При такой вести вялая его женушка встрепенулась вся.
— Ай да наш аргамак! Отчаянный оказался конь. Не зря его хлебушком кормила, от вороного тайком.
Но воображение Шайми как вспыхнуло, так и погасло. Он доплелся до чурбака в углу и сел. Глянул сонными глазами на пятерых своих детишек, вповалку спавших на хике, и тоже захрапел. Про старшего сына, пропадавшего где–то, и не вспомнил. Две ночи перед этим он даже глаз не сомкнул.

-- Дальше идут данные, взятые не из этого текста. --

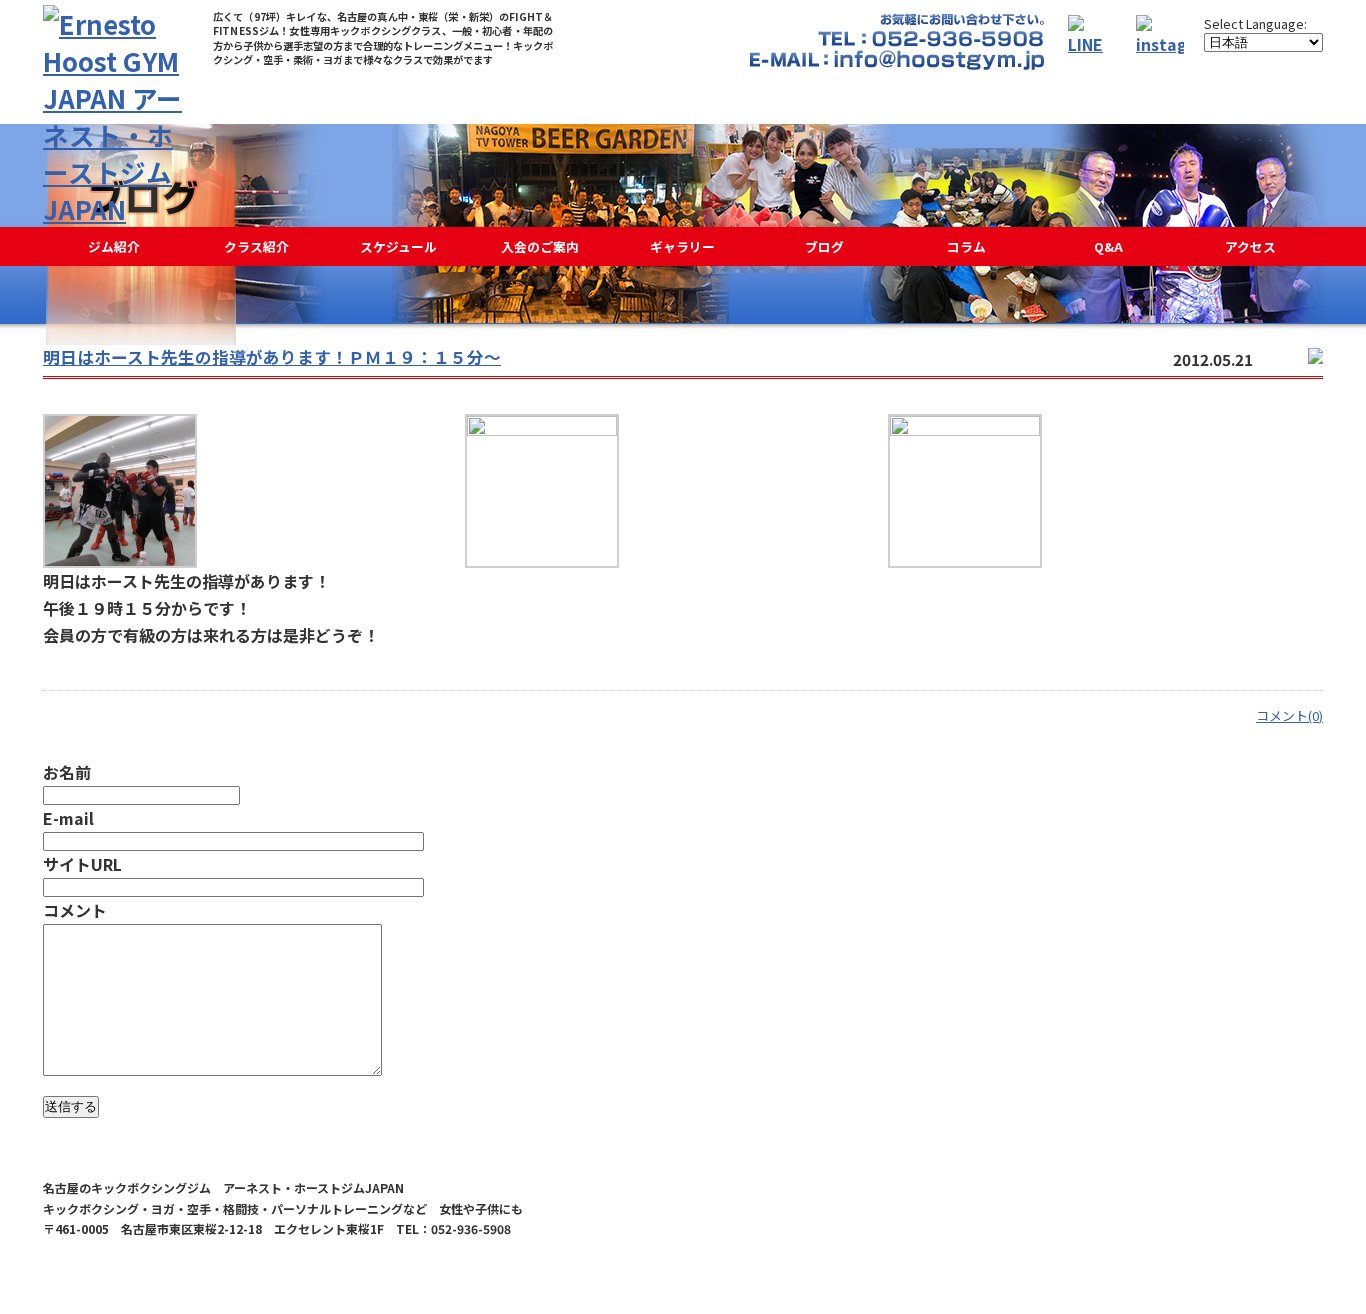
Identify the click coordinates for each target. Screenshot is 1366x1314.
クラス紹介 (256, 246)
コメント (75, 910)
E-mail (68, 818)
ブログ (824, 246)
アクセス (1250, 246)
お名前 (67, 772)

Если же по правде, случилось так. На опушке густой дубравы войско встало на ночлег. Обозники собрались возле костра, перекусили, о том, о сем поговорили, началось со всяких слухов, какие в мире ходят, а потом разговор завернул совсем круто.
— Ждите, братцы, быть завтра судному дню, — сказал один. — С Оренбурга красные идут. Что там конных, что там пеших, что там с пушками. Бессчетно.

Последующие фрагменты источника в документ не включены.